Parallelizing Fiji headless

I have some Jython FIJI scripts I’m currently running locally on a large analysis workstation; most of the code is pretty well locked, but there are a few configurable parameters that need to be tuned run-to-run since the wet-lab side is currently NOT locked and we often need to check a few parameter sets before we find the one that matches the setup-of-the-day.

I’d like to be able to move to the cloud to run headless in parallel. Does anyone (@ctrueden?) have advice on how best to do this? I was hypothesizing the best thing might be to make everything into PyImageJ notebooks and then try using IPyParallel, but I wasn’t sure it would play nicely so I wondered if anyone had experience with that (or any other) solution.

(I’m not in theory opposed to making the scripts pure Java, but as I’m much more comfortable in Python I’d ideally like to stay in that space; if it makes the overall process much easier though, definitely open to Java solutions)

We approached it using snakemake (https://snakemake.readthedocs.io/en/stable/) as workflow manager and driving Fiji in a Virtual Frame Buffer using Beanshell scripts:


You don’t need snakemake but it is nice for managing large workflows. You can create these jobs using shell scripts and I guess any other interface that creates jobs. I think using python scripts instead of beanshell scripts is also doable. There is some code for this here:

The key for this is to create chunks of jobs with these Fiji calls in the xvfb plus the arguments specific for the jobs:

/sw/bin/xvfb-run -a /sw/bin/python ./project_stacks.py argument

then unpack the arguments in the script:

sys.argv[1]
1 Like

Perhaps relevant, at the most recent FIJI learnathon Pavel Moravec presented sci-java parallel with a nice presentation and examples.

3 Likes

Great question. It might be nice to have a wiki page on imagej.net discussing all the ways forward people are using, highlighting cost/benefit of each. But right now, as far as I know, that documentation does not exist. So for now I’ll just list the ways I know about, off the top of my head:

Headless scripting from the CLI. You can run the scripts headless as described here:

On a compute cluster, each node executes one or more scripts in this fashion.

  • Pro: Easy to implement as bash scripts or whatnot; standard well-established infrastructure.
  • Con: Each startup of Fiji pings for updates by default. If you launch 10000 Fijis, you’ll hit sites.imagej.net 10000 times, and soft DoS the server. This has been happening more and more lately as people are running more and bigger cluster jobs like this. When it gets really bad I end up blocking the IP(s), and those machines can’t talk to imagej.net anymore.

KNIME Server. Workflows using the KNIME Image Processing nodes can be run via KNIME Server. I am not sure exactly what the characteristics are as processing scales up; I defer to @gab1one or @dietzc or other KNIME team member to comment on that.

☆ ☆ ☆ ☆

Write out the passage of the Fiji parallelization thread that begins with "Headless scripting from" and ends after "to imagej.net anymore.", copying it word for word.

(SUPPLIED INFORMATION):
☆ ☆ ☆ ☆

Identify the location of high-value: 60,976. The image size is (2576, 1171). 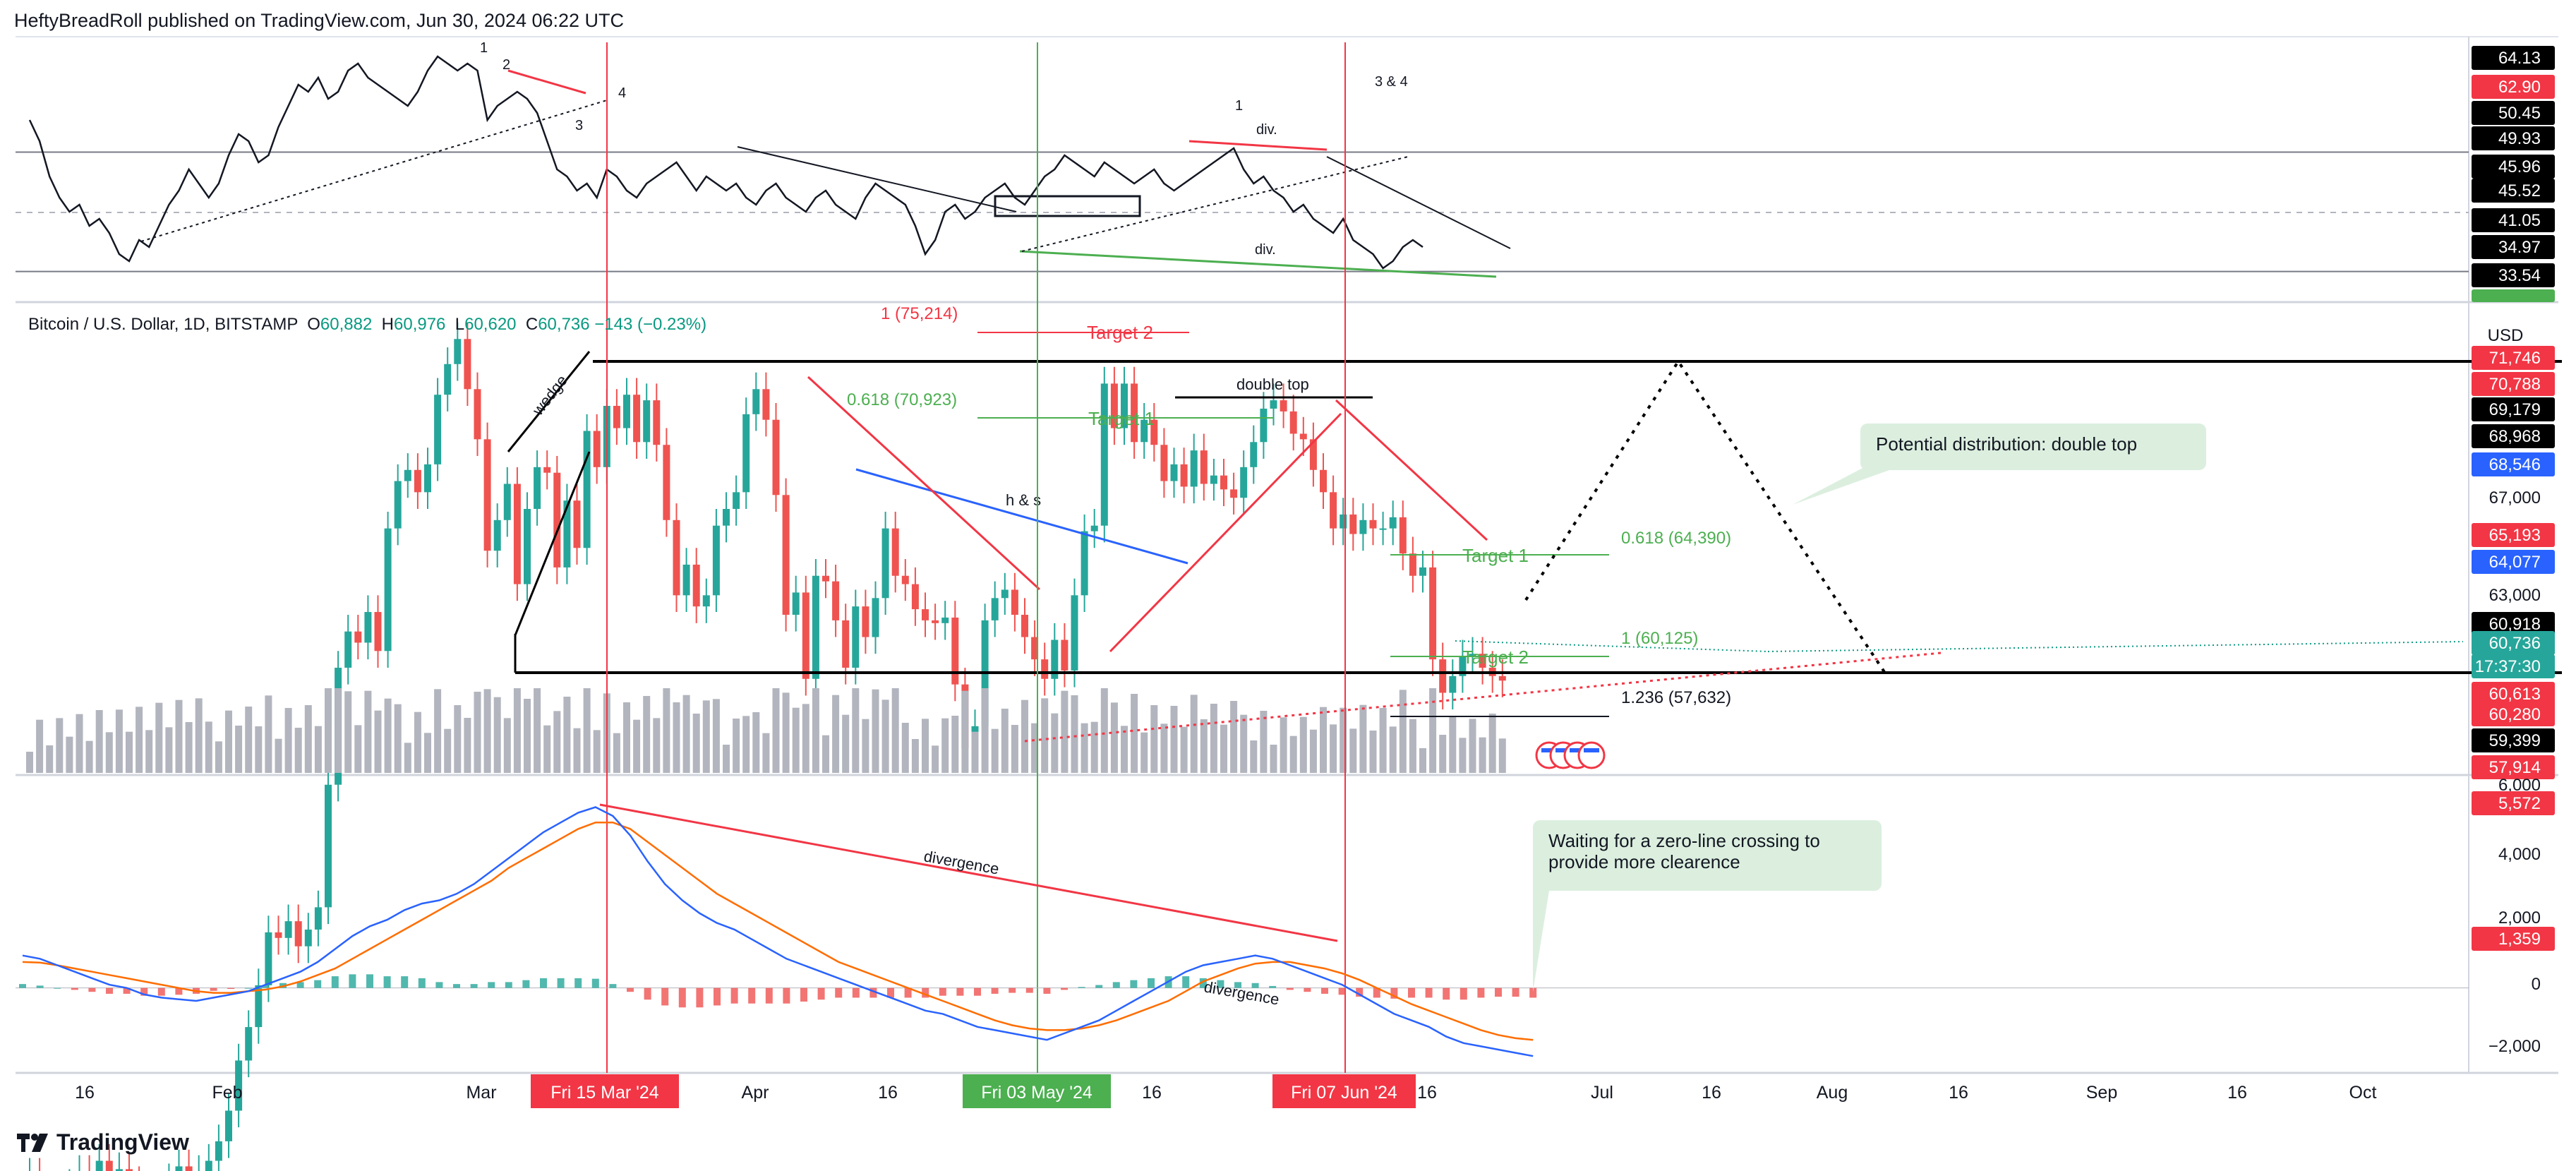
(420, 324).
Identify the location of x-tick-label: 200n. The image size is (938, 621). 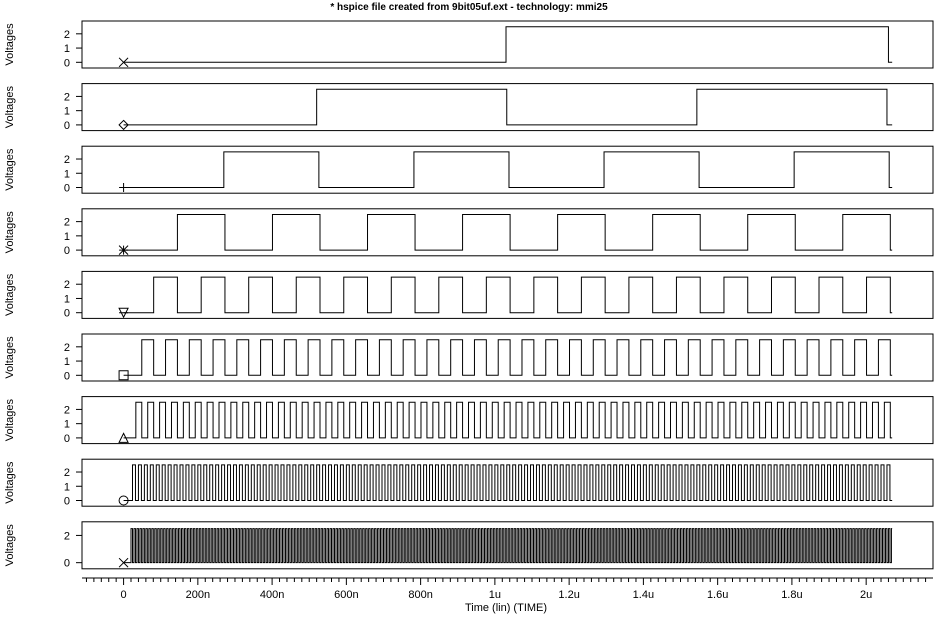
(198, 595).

☆ ☆ ☆ ☆

(RESPONSE BOX):
Headless scripting from the CLI. You can run the scripts headless as described here:

On a compute cluster, each node executes one or more scripts in this fashion.

  • Pro: Easy to implement as bash scripts or whatnot; standard well-established infrastructure.
  • Con: Each startup of Fiji pings for updates by default. If you launch 10000 Fijis, you’ll hit sites.imagej.net 10000 times, and soft DoS the server. This has been happening more and more lately as people are running more and bigger cluster jobs like this. When it gets really bad I end up blocking the IP(s), and those machines can’t talk to imagej.net anymore.